The topic of mindfulness has become increasingly popular among helping professionals over the last few decades. As a result of this, many professionals have been integrating mindfulness skills and techniques into their client work. A developing area of interest is in using mindfulness as a form of self-care. While there are many forms of self-care that are employed by professional helpers, mindfulness strategies seem to stand out within this context. This is in part, due to a compatibility of common underpinning values. One of the core features of mindfulness, for example, involves paying conscious and non-judgmental awareness to the present moment – these same skills are central to effective helping practice.

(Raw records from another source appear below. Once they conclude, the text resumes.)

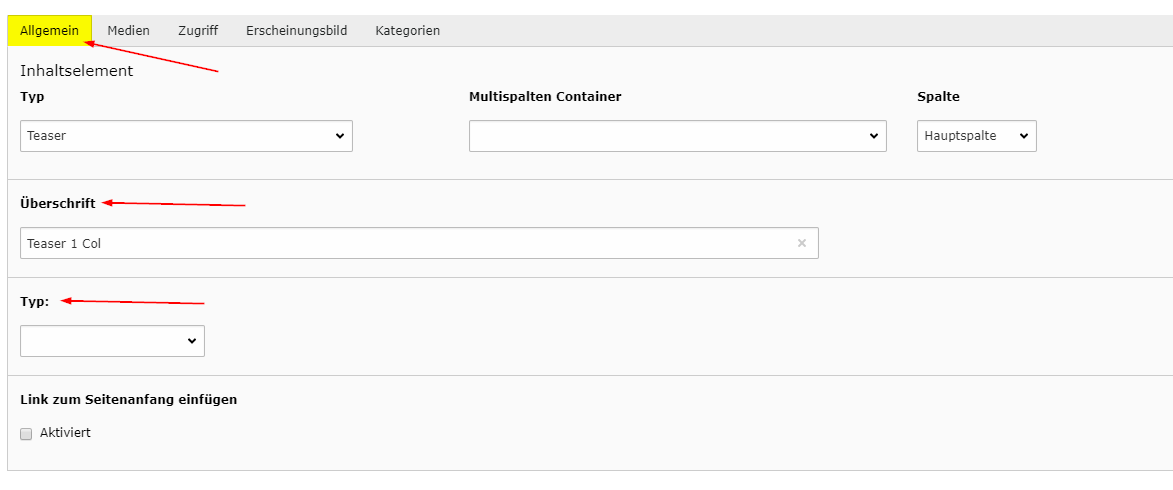Click the Typ: label above the empty dropdown

click(x=34, y=301)
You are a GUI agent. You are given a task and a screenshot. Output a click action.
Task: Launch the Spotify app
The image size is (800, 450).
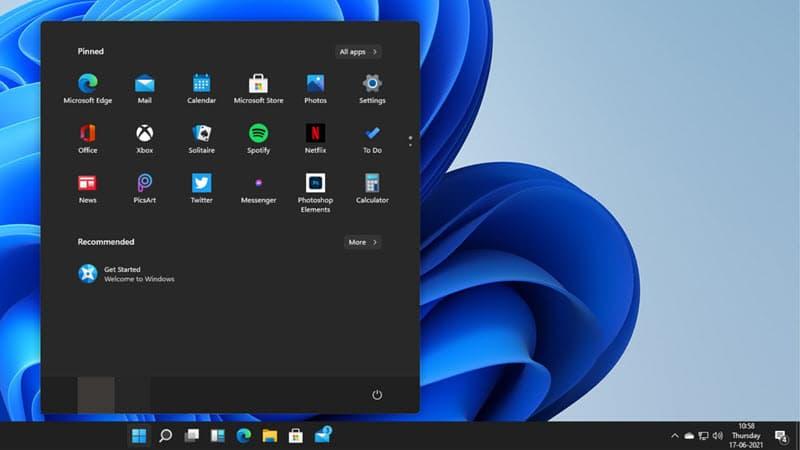(258, 134)
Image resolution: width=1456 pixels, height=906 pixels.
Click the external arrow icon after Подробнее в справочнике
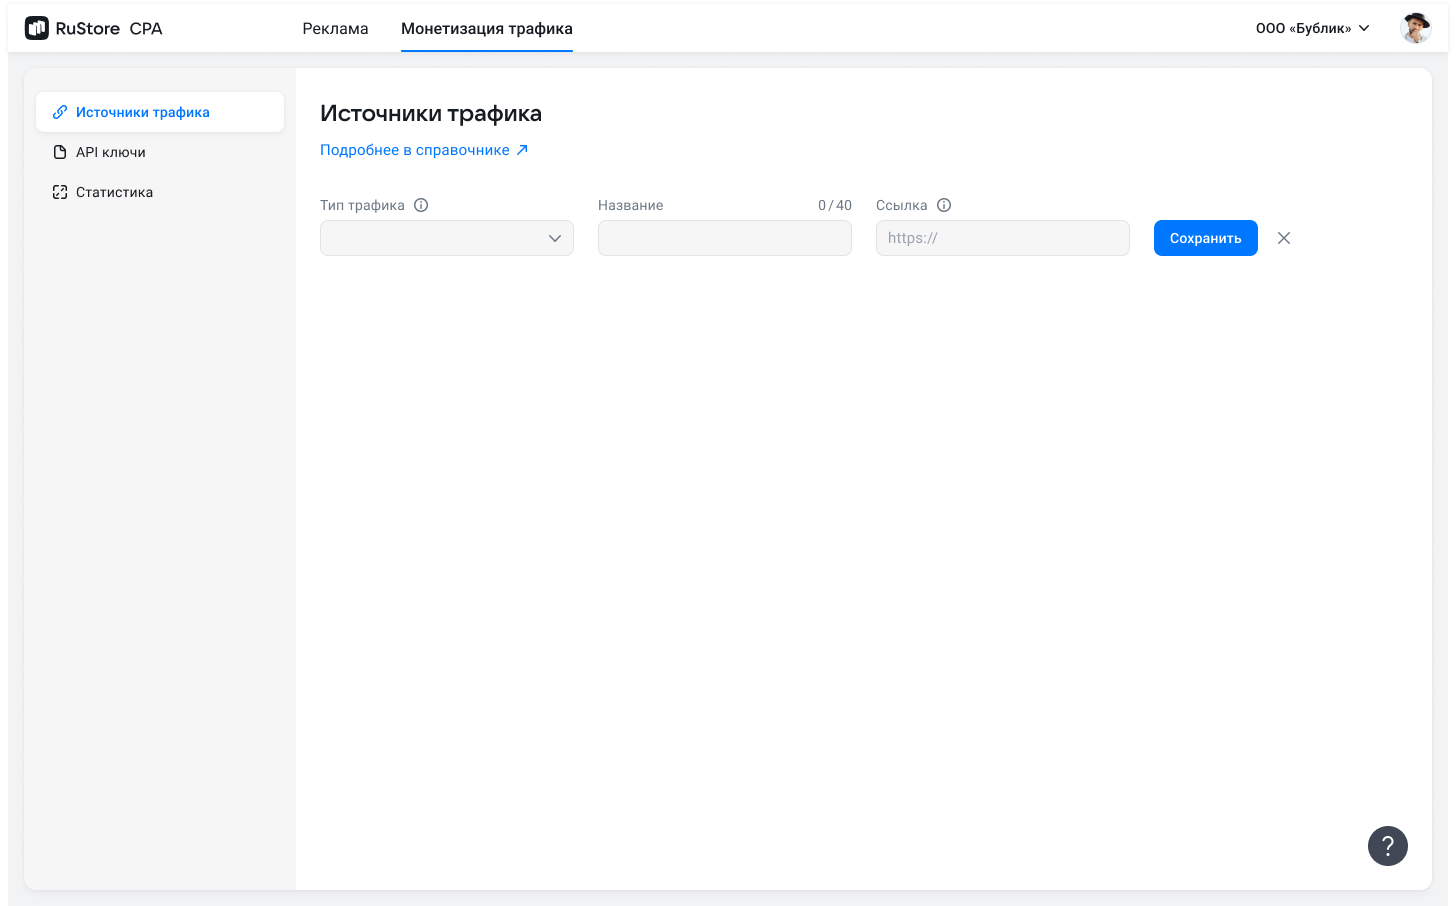[522, 150]
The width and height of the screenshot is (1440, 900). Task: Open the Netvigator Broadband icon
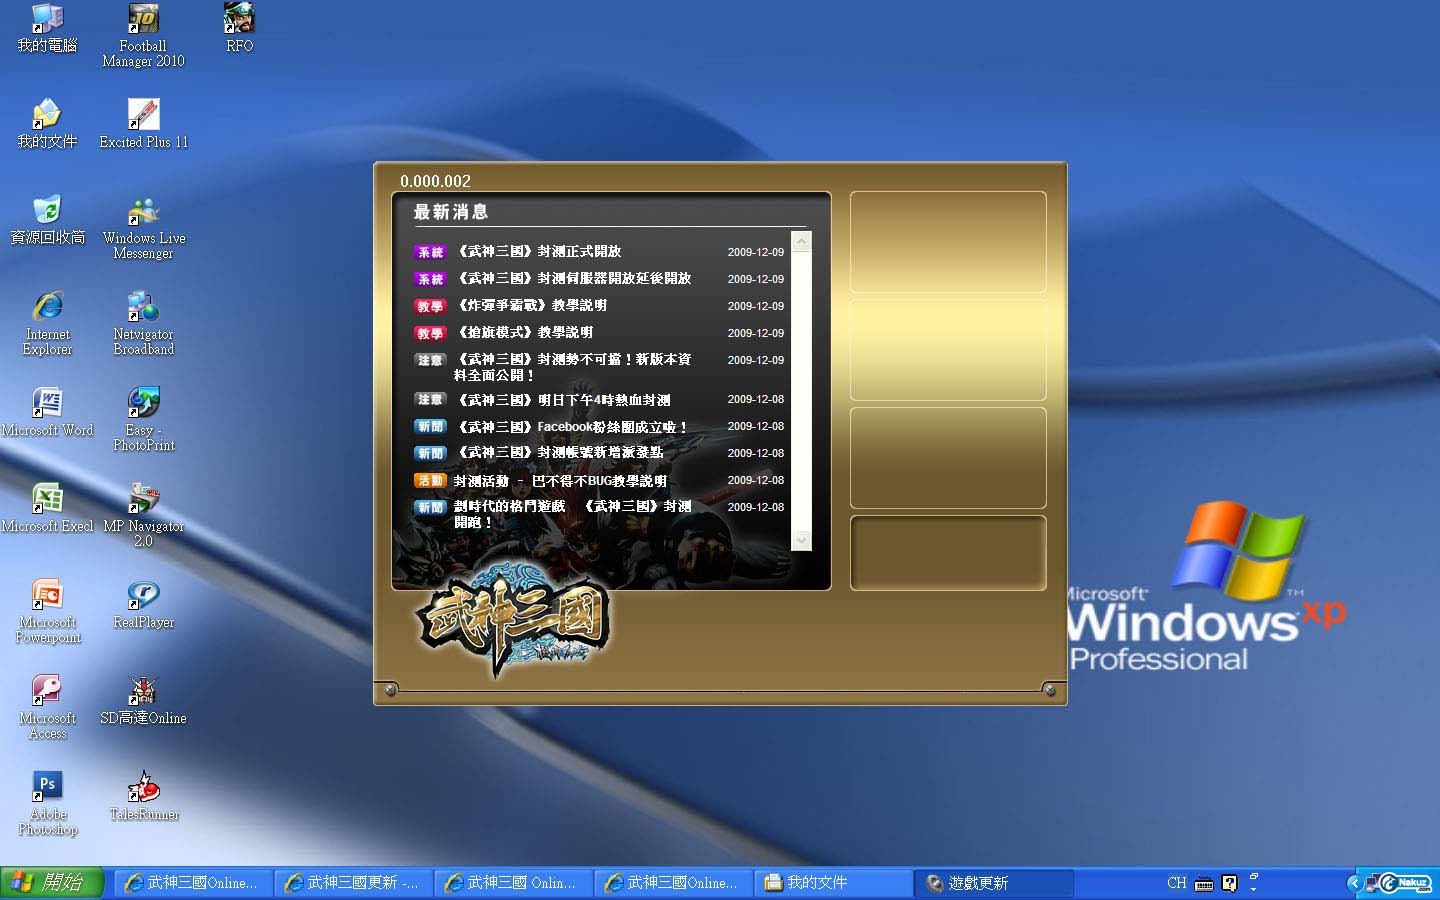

Now, you may be visualising a person meditating in a ‘Zen’ environment as you read the word ‘mindfulness’ (you’re not alone!). Whilst they do overlap, not all meditations are mindfulness practices, nor is meditation the focus of this article. Whilst mindfulness can be practiced in a variety of ways (including formal meditation practices), the aim of this article is to provide you with some brief, informal strategies that you can use at any time.
Tune in to Yourself
A fundamental part of self-care is to be aware of what we are in need of, and when to seek further support. Practicing mindfulness can be beneficial in this aspect because it aims to help increase awareness of what’s happening both inside and outside of “ourselves”. Think for example, do you know how stress feels like for you? What does it tend to do to your body? Where do you usually feel the stress? What are your typical reactions when feeling stressed? Mindfulness practices which involve directing attention to parts of our body, such as a brief body scan, can be a useful way to learn about your ‘stress zones’ and help you monitor the stress warning your body is issuing.
Not only do we become more aware of stress signs, practicing mindfulness is also about accepting these experiences as a normal, human part of us. Often, we tend to jump into judging whether a particular feeling, emotion or experience is a ‘good’ or ‘bad’ thing. Once something is perceived as a ‘bad’ thing, we react by wanting to eliminate or escape from it. A mindful awareness, however, is “non-reactive” (Zarbock, Lynch, Ammann, & Ringer, 2015, p.14). Instead of trying to suppress or escape from undesired thoughts or emotions, we learn to stay with them, and then let them go.
Practicing mindfulness also helps us to take a step back and experience these emotions and thoughts from a distance instead of getting overly attached to them. This means that we will have more energy and mental capacity to attune to our clients or other important things in our life, rather than defensively worrying about what others may think of us, or ruminating over things we cannot control (Barker, 2013).
Furthermore, attuning to our own needs also helps us to be aware of when and whether we have been habitually dismissing what we personally require to remain well and healthy. Helping professionals can become desensitised towards their own needs if they are overly used to putting their clients (or others) first (Zarbock et al., 2015). The irony here is that our ability to self-attune (i.e., being in touch with our inner experiences) relates to our ability to attune to clients’ experiences (Shapiro, Thakur, & de Sousa, 2014). Essentially, what this means is: it is unlikely that we can be fully mindful of clients’ experiences when we fail to do so, with our own. Indeed, as we all juggle competing priorities within busy life schedules, many helping professionals can often use a reminder, to give themselves the same level of care and respect that they show to their clients.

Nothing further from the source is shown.